Submitted to: International Conference on Aeolian Research
Publication Type: Abstract only
Publication Acceptance Date: 7/9/2010
Publication Date: 7/9/2010
Citation: Feng, G., Sharratt, B.S. 2010. Fine-Dust Entrainment Potential from Loessial Soils in the U.S. Pacific Northwest. International Conference on Aeolian Research. Interpretive Summary:
Technical Abstract: Particles with a mean aerodynamic diameter of <10 µm (PM10) and 2.5 µm (PM2.5) are stringently regulated by the U.S. Environmental Protection Agency as air pollutants.

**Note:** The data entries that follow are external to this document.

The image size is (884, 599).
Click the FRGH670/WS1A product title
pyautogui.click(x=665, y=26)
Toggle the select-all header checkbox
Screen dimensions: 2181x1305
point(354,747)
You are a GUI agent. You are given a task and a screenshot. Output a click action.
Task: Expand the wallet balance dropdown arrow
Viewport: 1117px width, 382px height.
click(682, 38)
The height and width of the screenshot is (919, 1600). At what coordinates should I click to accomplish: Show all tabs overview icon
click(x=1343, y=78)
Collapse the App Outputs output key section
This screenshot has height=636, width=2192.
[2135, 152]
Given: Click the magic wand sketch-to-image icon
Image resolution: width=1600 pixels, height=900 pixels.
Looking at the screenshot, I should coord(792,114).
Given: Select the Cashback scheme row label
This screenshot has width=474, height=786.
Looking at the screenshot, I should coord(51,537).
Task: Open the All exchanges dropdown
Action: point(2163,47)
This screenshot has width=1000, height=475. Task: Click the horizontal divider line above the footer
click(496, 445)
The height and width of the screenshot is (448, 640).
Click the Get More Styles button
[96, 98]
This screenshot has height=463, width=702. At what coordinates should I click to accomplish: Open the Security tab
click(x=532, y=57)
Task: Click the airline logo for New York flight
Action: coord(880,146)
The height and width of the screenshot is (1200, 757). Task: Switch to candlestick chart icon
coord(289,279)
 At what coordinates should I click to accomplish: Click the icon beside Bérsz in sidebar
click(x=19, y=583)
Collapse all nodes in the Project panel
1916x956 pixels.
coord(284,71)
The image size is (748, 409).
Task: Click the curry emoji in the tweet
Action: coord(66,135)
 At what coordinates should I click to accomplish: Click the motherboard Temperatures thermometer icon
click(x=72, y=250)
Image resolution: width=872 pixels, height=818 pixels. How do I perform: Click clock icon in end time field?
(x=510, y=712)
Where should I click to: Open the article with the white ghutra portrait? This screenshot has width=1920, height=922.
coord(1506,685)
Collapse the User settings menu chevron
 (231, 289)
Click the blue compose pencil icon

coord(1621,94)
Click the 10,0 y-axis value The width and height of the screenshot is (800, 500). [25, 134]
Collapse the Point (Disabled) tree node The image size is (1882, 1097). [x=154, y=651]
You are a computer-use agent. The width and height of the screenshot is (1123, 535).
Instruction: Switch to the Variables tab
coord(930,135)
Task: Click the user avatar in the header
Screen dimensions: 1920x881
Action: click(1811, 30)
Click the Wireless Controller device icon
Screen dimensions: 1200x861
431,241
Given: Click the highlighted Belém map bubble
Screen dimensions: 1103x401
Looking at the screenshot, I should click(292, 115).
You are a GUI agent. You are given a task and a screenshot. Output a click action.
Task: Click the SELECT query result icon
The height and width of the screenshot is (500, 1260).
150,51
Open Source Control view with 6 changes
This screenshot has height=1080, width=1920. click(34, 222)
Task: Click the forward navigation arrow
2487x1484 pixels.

To estimate the impact of wind erosion on air quality and to aid in developing prediction capabilities of atmospheric PM2.5 concentration in the Columbia Plateau of the U.S. Pacific Northwest, knowledge must be acquired of the potential release of PM10 and PM2.5 from soils. The objective of this study was to characterize the PM2.5 and PM10 emission potential of loessial soils in the region. Soil samples from the upper 3 cm of the profile were collected from five major soil types across the Columbia Plateau. Dispersed and nondispersed particle and aggregate size fractions of the samples were respectively measured using a laser diffraction instrument and sonic sieve. Soils were dried and placed inside a wind tunnel to assess PM2.5 and PM10 emissions at three wind speeds. PM2.5 and PM10 concentration and wind speed profiles above the eroding soil surface were respectively measured using nephelometers and pitot tubes. The five soil types were characterized by sand content that ranged from 72% to 86%, clay content that varied from 10% to 18% and a similar aggregate size distribution. PM2.5 and PM10 comprised 2.1 and 6.4% of the eroded sediment across soil types. The soil with the greatest fraction of sand was the most erodible while the soil with the smallest fraction of sand was the least erodible. Total sediment, PM10, and PM2.5 loss ranged from 113 to 8039 g m-2, 0.4 to 11 g m-2, and 0.08 to 5.99 g m-2 at the highest wind speed (18 m/s). The PM2.5/PM10 emission ratio ranged from 0.17 to 0.56 across soil types. These emission ratios have application in modeling PM2.5 concentrations in the Columbia Plateau.